Firewalls and boundary controls: least privilege at the perimeter
Use stateful or next-generation firewalls (physical or cloud-native) to implement least-privilege egress and ingress rules. For user workstations, restrict outbound ports to necessary services (typically TCP/80 and 443 for web; block others unless needed), and use DNS filtering to prevent access to known malicious domains. For cloud workloads, use security groups and network ACLs to isolate management planes (restrict SSH/RDP to jump hosts and specific IPs) and micro-segmentation for environment separation. In cloud providers, leverage native firewalls (AWS Network Firewall, Azure Firewall) and combine them with Transit Gateways or Virtual WAN to centralize logging and policies. Example: a small firm runs production servers in Azure and places them behind Azure Firewall with an allowlist for management IPs and TLS inspection for outbound flows to prevent credential harvesting and data exfiltration.
Monitoring, logging, and evidence for auditors
Collect and retain logs from VPN gateways, CASB incidents, firewall flows, and authentication systems.
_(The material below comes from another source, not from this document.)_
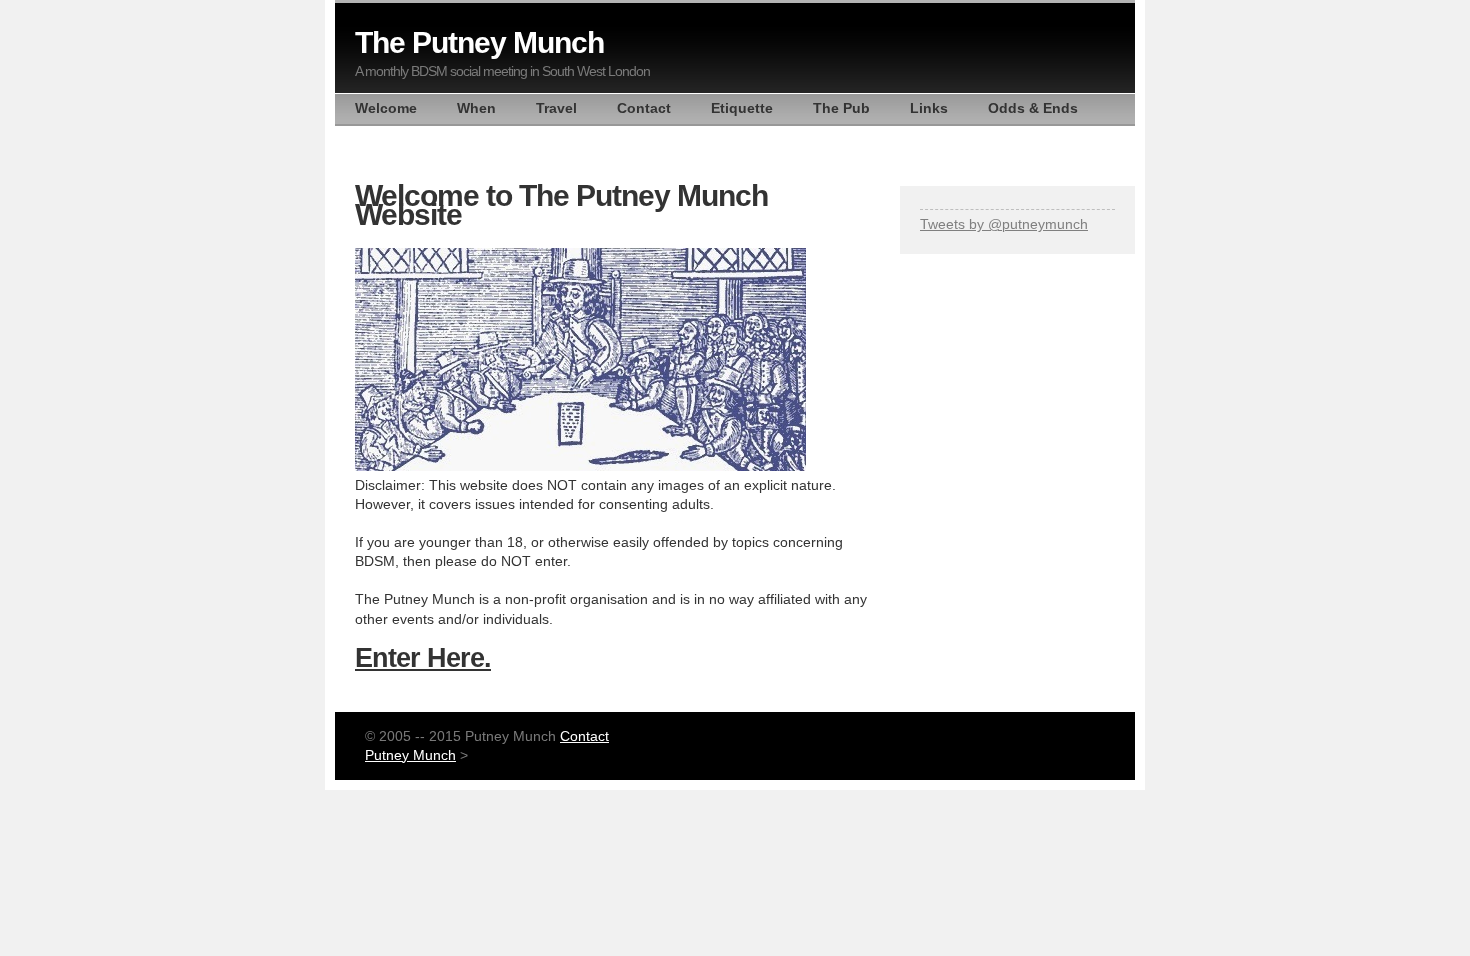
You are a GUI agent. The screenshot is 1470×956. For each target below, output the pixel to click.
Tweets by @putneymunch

Forward logs to a central log service or lightweight SIEM (cloud-native or managed) and configure alerts for anomalous activities (large outbound transfers, new SaaS app authorization, repeated auth failures). Document the logging architecture, retention policy, and periodic review procedures in your compliance artifacts (policies and System Security Plan). For small businesses with limited staff, use managed logging/SIEM or cloud provider logging (CloudTrail, Azure Monitor) with automated exports and a 90–180 day searchable retention to satisfy basic audit expectations.
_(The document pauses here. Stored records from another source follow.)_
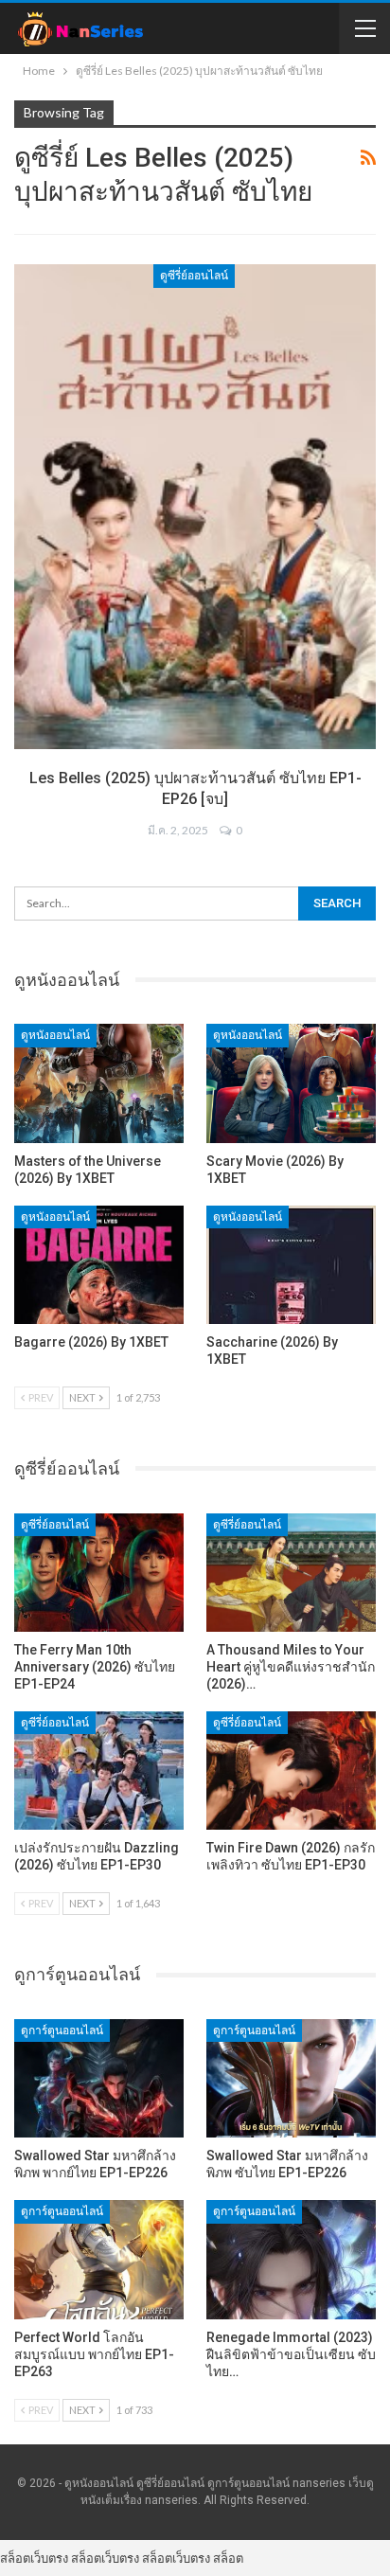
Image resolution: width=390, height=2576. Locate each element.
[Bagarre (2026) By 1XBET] (99, 1265)
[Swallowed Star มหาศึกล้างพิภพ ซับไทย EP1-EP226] (291, 2078)
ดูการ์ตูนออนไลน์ (62, 2030)
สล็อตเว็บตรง (34, 2558)
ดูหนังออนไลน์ (55, 1035)
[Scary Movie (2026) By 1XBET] (291, 1083)
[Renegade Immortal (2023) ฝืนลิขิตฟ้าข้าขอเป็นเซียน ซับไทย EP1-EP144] (291, 2259)
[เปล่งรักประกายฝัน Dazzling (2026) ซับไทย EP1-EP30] (99, 1770)
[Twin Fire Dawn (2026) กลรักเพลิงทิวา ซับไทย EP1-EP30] (291, 1770)
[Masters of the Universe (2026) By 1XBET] (99, 1083)
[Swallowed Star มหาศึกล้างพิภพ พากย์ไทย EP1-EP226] (99, 2078)
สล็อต (228, 2558)
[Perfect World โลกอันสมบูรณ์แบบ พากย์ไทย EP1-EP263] (99, 2259)
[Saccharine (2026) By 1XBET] (291, 1265)
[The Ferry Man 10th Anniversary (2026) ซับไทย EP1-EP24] (99, 1572)
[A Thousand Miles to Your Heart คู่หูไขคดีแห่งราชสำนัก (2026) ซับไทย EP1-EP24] (291, 1572)
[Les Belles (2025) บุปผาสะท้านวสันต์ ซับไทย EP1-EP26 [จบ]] (195, 506)
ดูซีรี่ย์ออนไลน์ (194, 275)
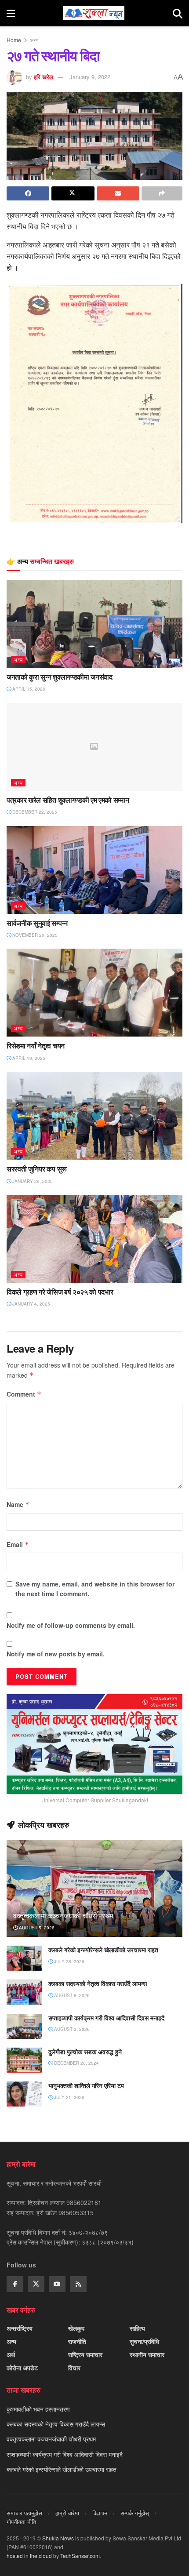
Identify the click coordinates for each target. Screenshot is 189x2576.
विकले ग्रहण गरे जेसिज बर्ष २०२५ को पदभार (60, 1292)
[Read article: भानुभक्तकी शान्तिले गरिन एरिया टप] (24, 2094)
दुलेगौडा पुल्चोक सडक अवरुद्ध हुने (85, 2052)
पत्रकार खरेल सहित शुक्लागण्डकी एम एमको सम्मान (68, 800)
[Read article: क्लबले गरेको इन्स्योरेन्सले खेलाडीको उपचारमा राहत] (24, 1958)
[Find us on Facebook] (15, 2284)
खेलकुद (76, 2328)
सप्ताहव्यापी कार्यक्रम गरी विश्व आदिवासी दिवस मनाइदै (106, 2018)
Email (18, 1544)
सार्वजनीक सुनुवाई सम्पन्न (37, 923)
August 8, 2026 (71, 1995)
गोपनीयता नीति (21, 2522)
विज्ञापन (99, 2513)
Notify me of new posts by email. (56, 1653)
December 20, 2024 (76, 2063)
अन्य (34, 40)
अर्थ (11, 2354)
Risk of not implementing these controls
Without boundary protections you face material risks: interception of CUI in transit, undetected shadow IT leading to uncontrolled cloud storage of CUI, lateral movement from compromised remote devices, and regulatory/contractual consequences including losing government contracts under FAR 52.204-21 or failing CMMC assessments. A single misconfigured VPN with split-tunnel plus weak DNS can allow credentials or files to be exfiltrated without clear audit trails, causing operational, financial, and reputational harm.
Compliance tips and best practices
Operationalize requirements with practical steps: 1) create and document a remote-access policy that specifies protocols, required device posture, and MFA; 2) maintain an approved-app list and use CASB to enforce it; 3) enforce full-tunnel VPN for users accessing CUI and use endpoint MDM/NAC for posture checks; 4) implement egress allowlists and TLS inspection on boundary devices where legal/feasible; 5) collect VPN/CASB/firewall logs centrally and review them weekly with automated alerts; and 6) run quarterly tabletop exercises and annual penetration tests to validate controls. For small budgets, prioritize configuration hardening, strong authentication, and logging before expensive appliances — many cloud services provide the necessary features at lower cost.
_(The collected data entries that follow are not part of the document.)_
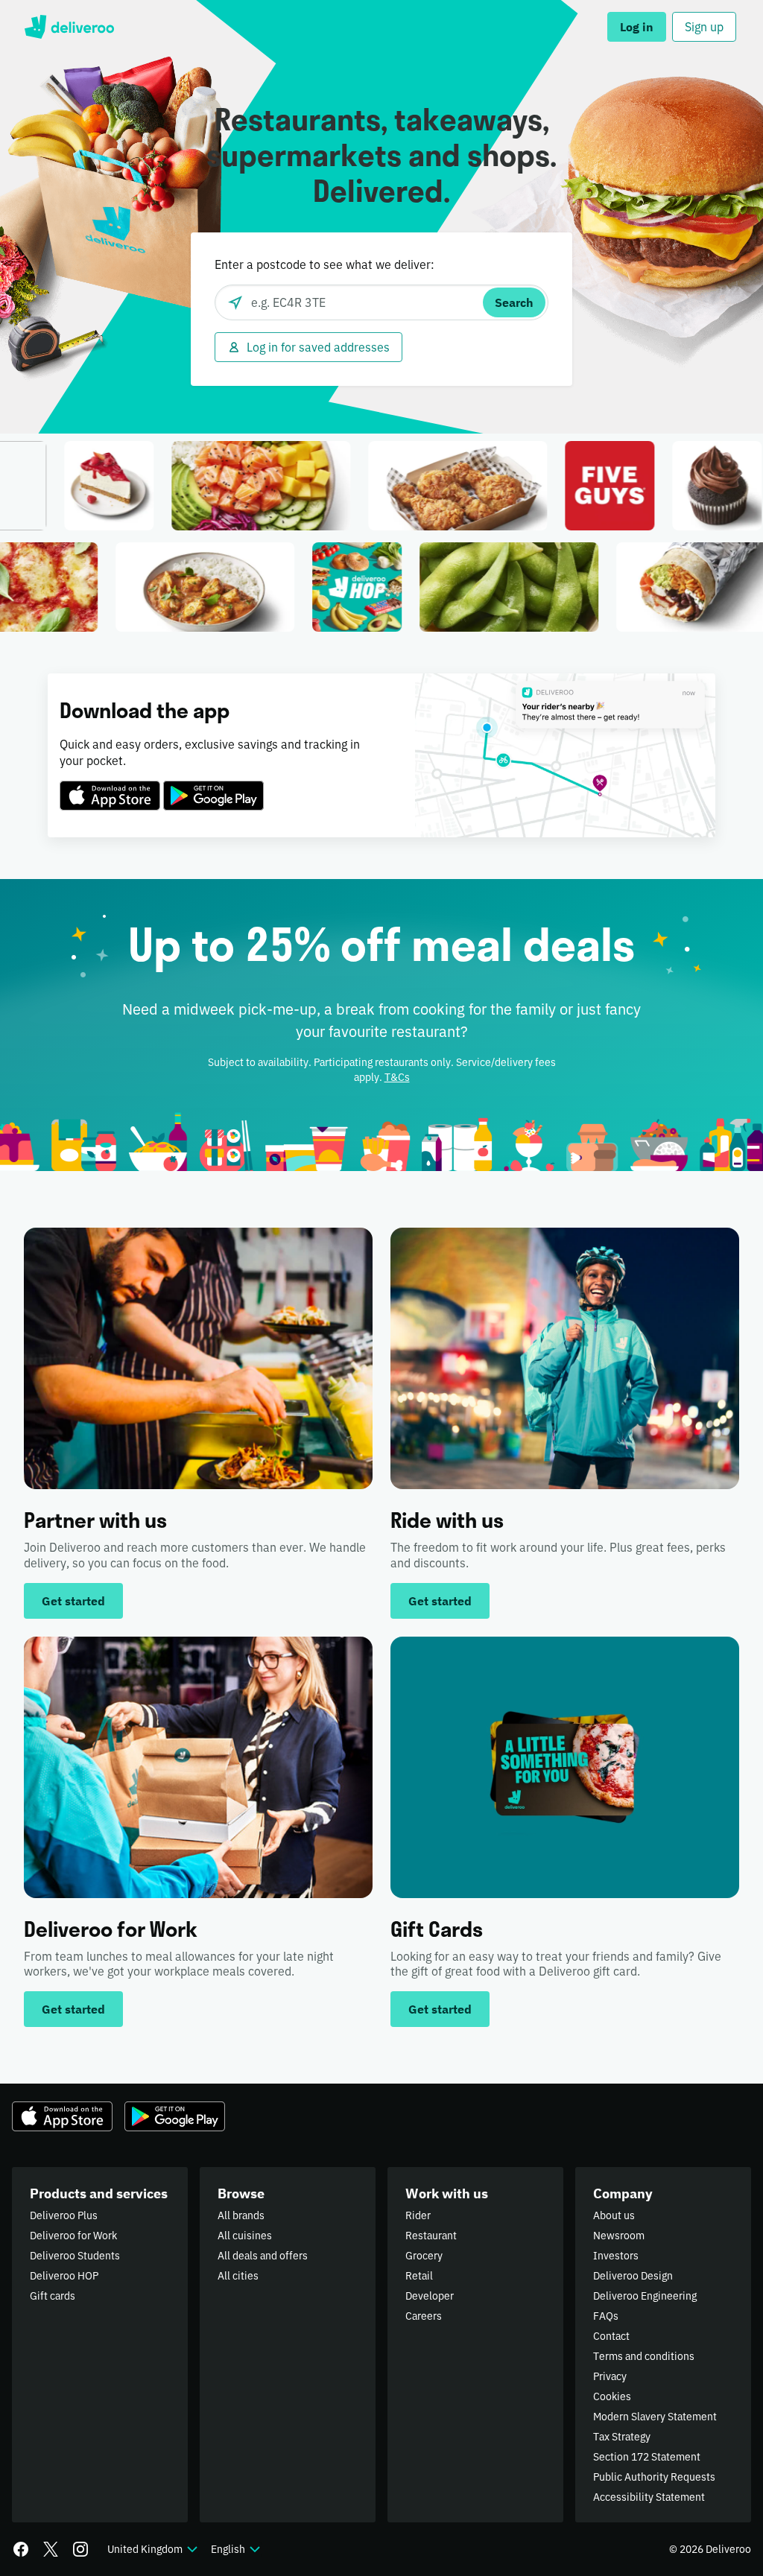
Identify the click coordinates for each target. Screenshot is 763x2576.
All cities (238, 2275)
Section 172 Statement (646, 2457)
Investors (616, 2255)
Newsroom (619, 2235)
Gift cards (52, 2296)
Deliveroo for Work (73, 2235)
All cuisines (245, 2235)
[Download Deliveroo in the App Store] (110, 786)
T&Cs (397, 1077)
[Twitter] (51, 2549)
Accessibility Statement (649, 2497)
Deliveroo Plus (64, 2215)
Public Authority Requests (654, 2477)
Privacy (610, 2376)
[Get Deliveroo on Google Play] (213, 786)
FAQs (605, 2316)
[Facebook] (21, 2549)
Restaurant (431, 2235)
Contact (611, 2336)
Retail (419, 2275)
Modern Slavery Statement (655, 2416)
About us (614, 2215)
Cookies (612, 2396)
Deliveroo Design (633, 2275)
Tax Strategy (621, 2436)
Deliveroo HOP (64, 2275)
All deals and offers (263, 2255)
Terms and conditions (643, 2356)
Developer (429, 2296)
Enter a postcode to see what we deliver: (324, 264)
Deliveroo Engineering (645, 2296)
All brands (241, 2215)
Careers (423, 2316)
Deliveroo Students (75, 2255)
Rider (418, 2215)
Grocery (424, 2255)
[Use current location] (235, 302)
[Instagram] (80, 2549)
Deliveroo (69, 27)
Summary: To meet FAR 52.204-21 and CMMC 2.0 Level 1 boundary requirements (SC.L1-B.1.X) focus on encrypting remote and cloud traffic with modern VPN and TLS configurations, applying CASB visibility and policy enforcement to SaaS/IaaS, and hardening perimeter firewalls and egress controls; complement these technical controls with documented policies, centralized logging, periodic reviews, and practical evidence for auditors to reduce the risk of CUI loss and contractual noncompliance.